Seeing through Kerry

By Joseph Farah

It is obvious from John Kerry’s acceptance speech last week at the Democratic National Convention that he considers his “service” in Vietnam to be a major issue in his bid for the presidency.

I’m glad he made it so. Now he can’t complain when critics attack his military record for what it is – fraudulent, disgraceful and dishonorable. Though, knowing Kerry, I’m sure he will squeal like a pig when we do.

Kerry deviated from the text of his prepared speech only once, when he began with what he no doubt considered a poignant line: “My name is John Kerry and I’m reporting for duty.”

Let’s talk about the last time Kerry reported for duty.

He enlisted in the Navy with one thought in mind – building a resume that would one day propel him to the presidency. He told college friends. He told his peers in Vietnam. He took a movie camera with him to record his acts of “heroism.”

In a training mission, he misfired a rocket-propelled grenade, causing a small piece of shrapnel to ricochet and hit him in the arm. The injury was so minor, it required only a Band-Aid. He had the audacity to ask the doctor who treated him if he would be eligible for the Purple Heart. The doctor laughed and told him to go back to duty. He went to his commanding officer and requested a Purple Heart. His commander laughed and told him to report to duty.

But Kerry, whose family was close with the Kennedy family since he was a small child, wrote a letter to someone in Saigon and – voila – got his first Purple Heart.

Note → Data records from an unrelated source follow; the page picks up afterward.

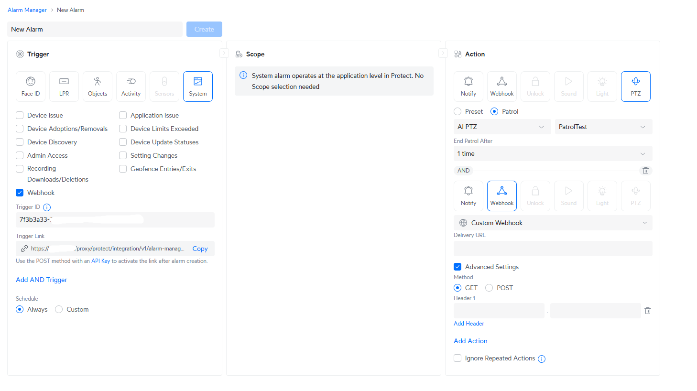The height and width of the screenshot is (391, 697).
Task: Delete the AND action with trash icon
Action: pos(645,171)
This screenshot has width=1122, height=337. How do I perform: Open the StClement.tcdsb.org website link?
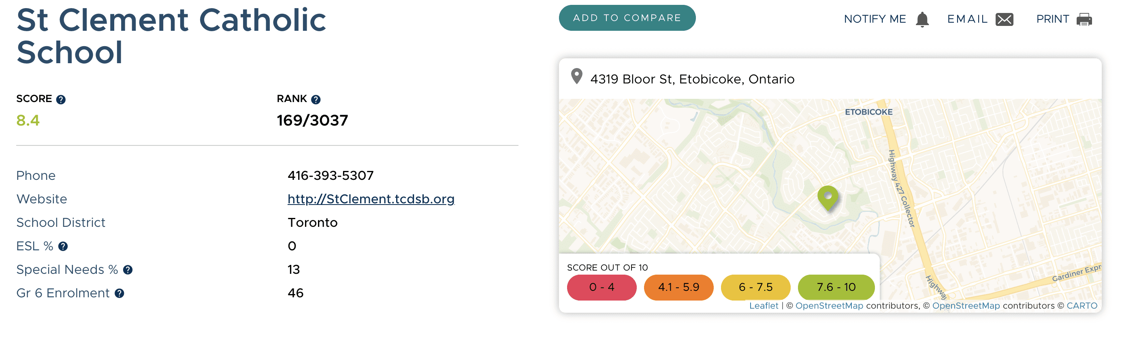pos(371,199)
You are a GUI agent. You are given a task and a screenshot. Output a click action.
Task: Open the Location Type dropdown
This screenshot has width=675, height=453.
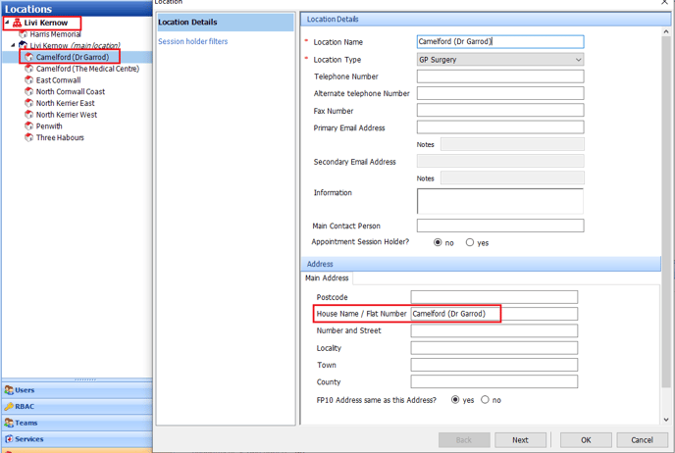click(578, 60)
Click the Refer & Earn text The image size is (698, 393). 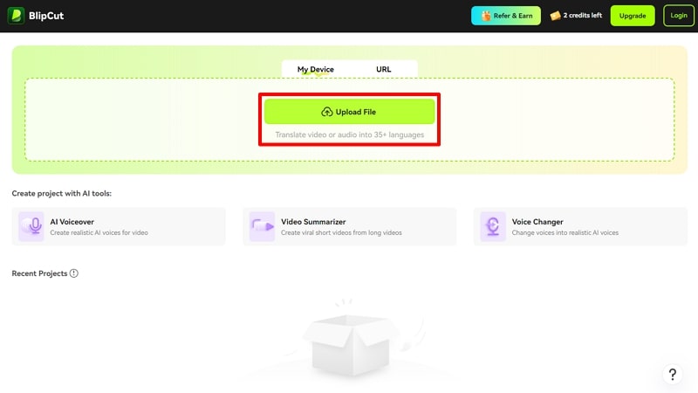point(514,16)
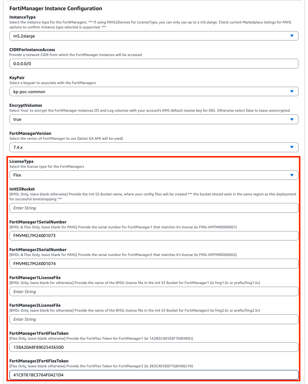Image resolution: width=308 pixels, height=384 pixels.
Task: Click the blue arrow on FortiManagerVersion dropdown
Action: pyautogui.click(x=291, y=147)
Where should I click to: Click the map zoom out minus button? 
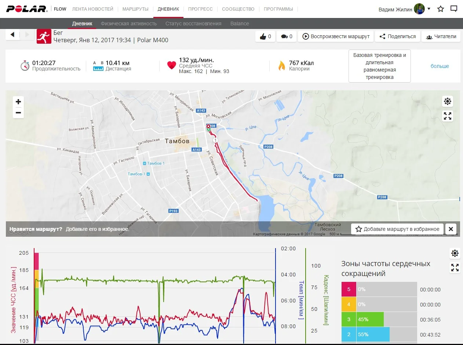click(x=18, y=113)
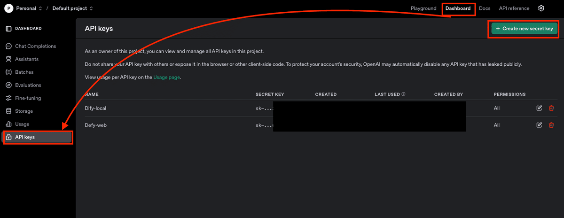Collapse sidebar using the Dashboard panel icon
This screenshot has width=564, height=218.
(x=8, y=29)
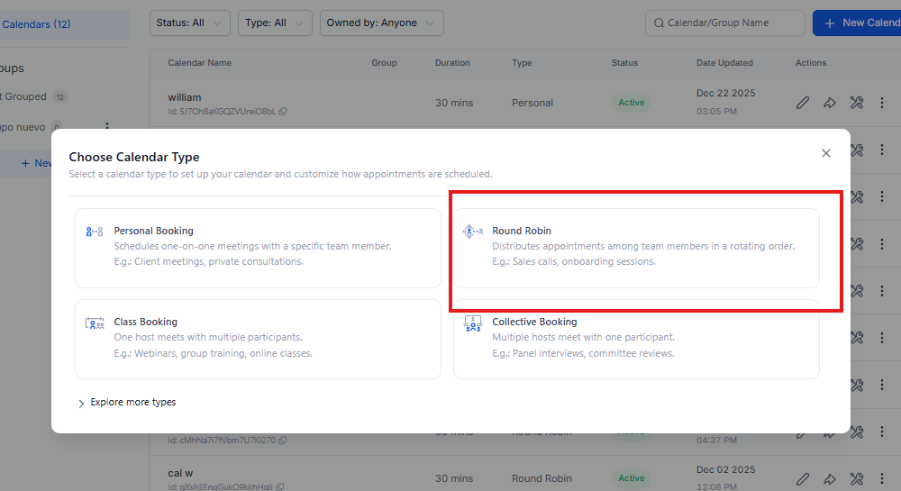Open the three-dot menu beside grupo nuevo
This screenshot has width=901, height=491.
point(107,128)

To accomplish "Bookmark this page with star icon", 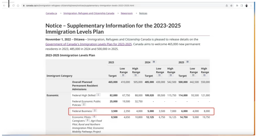I will pyautogui.click(x=231, y=6).
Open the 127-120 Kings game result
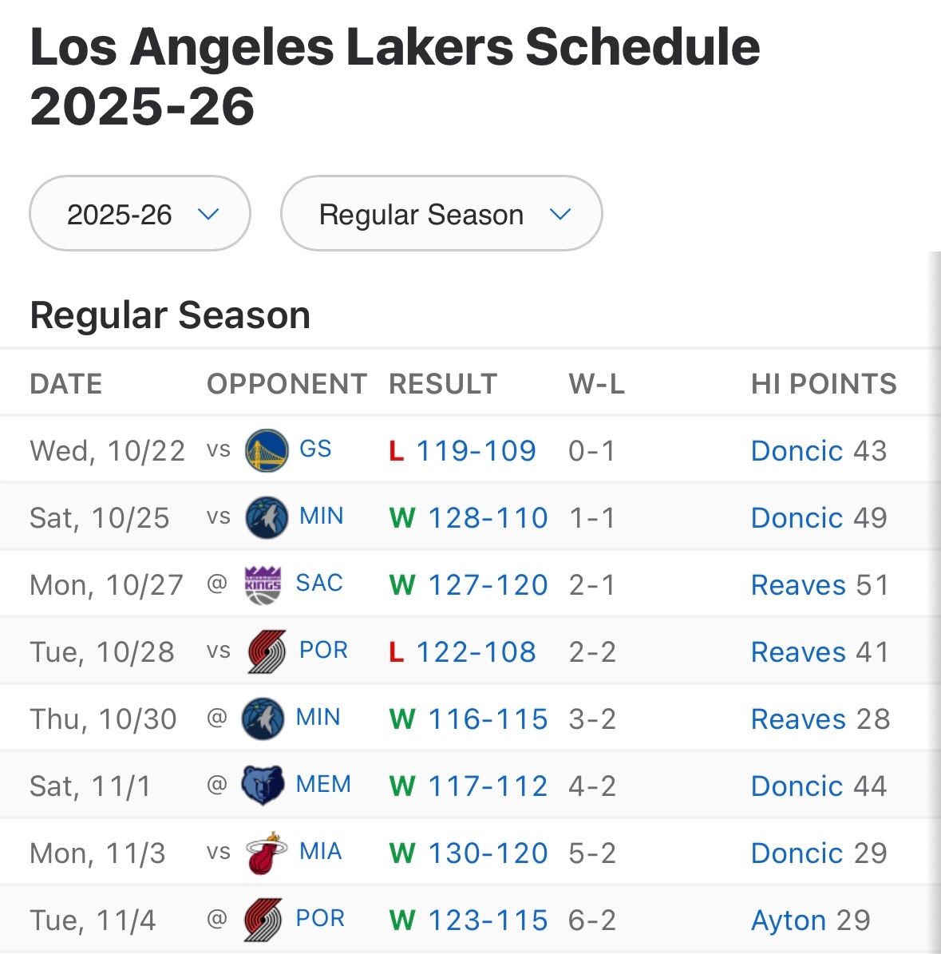The height and width of the screenshot is (954, 941). [x=488, y=585]
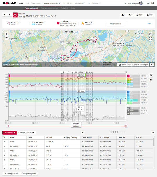Expand the training graph to fullscreen
Screen dimensions: 157x177
(151, 80)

Later, Kerry took his swiftboat down the river and spotted a sampan floating innocently in the water. For some reason Kerry thought he should blow it up. He fired on it and blew it up, all right. But it was carrying dangerous cargo – rice. Some of the rice flew up and hit Kerry. Second Purple Heart.

He got a third one for another minor injury not associated with enemy fire – another one that didn’t cause him to miss even a day on active duty.

And Kerry knew he had his ticket home. Three Purple Hearts and you’re out – if you choose to leave. Those were the rules. And Kerry left Vietnam after four rather uneventful months.

Eyewitnesses and his fellow swiftboat officers say the act of “heroism” portrayed in his official documentary at the convention is a lie. He didn’t pull that man out of the river under fire. There was no battle raging. A man fell out of the boat and Kerry reached over and pulled him in – just like he pulled that hamster out of the water for his daughters.

But the real dishonor, the real fraud, the real disgrace of Kerry’s service record came when he went home.

Kerry betrayed his comrades in arms – even while the fighting continued in Vietnam, even while U.S. prisoners were languishing in torture camps.

He went before the Senate Foreign Relations Committee in 1971 and lied. He spoke of U.S. war crimes that never happened. He spoke of U.S. soldiers as “monsters” who cut off ears and killed innocent women and children.

Meanwhile, men in the “Hanoi Hilton” and other camps were enduring unspeakable abuses – some were being murdered in cold blood – because they refused, even under duress, to say the things Kerry said so willingly in the comfort of the U.S. Senate.

Apparently, Kerry, with his moist finger in the wind, had decided by then that his best shot at political success and national recognition would come about by switching sides in the war and aiding the enemy.

Unfortunately he was right. He not only won a prominent spot of “honor” in Hanoi’s war-crimes museum, he also eventually was able to persuade Massachusetts voters to send him to the U.S. Senate – again and again – just like they did with his disgraceful, fraudulent and dishonorable friend Teddy Kennedy.

I find it difficult to believe, however, that Kerry can fool enough Americans nationwide to make him the leader of the greatest country on earth – and the one he has done so much to hurt.

If his Vietnam record is the centerpiece of his career, his life, his achievements and his character, this is truly a man corrupt to the core.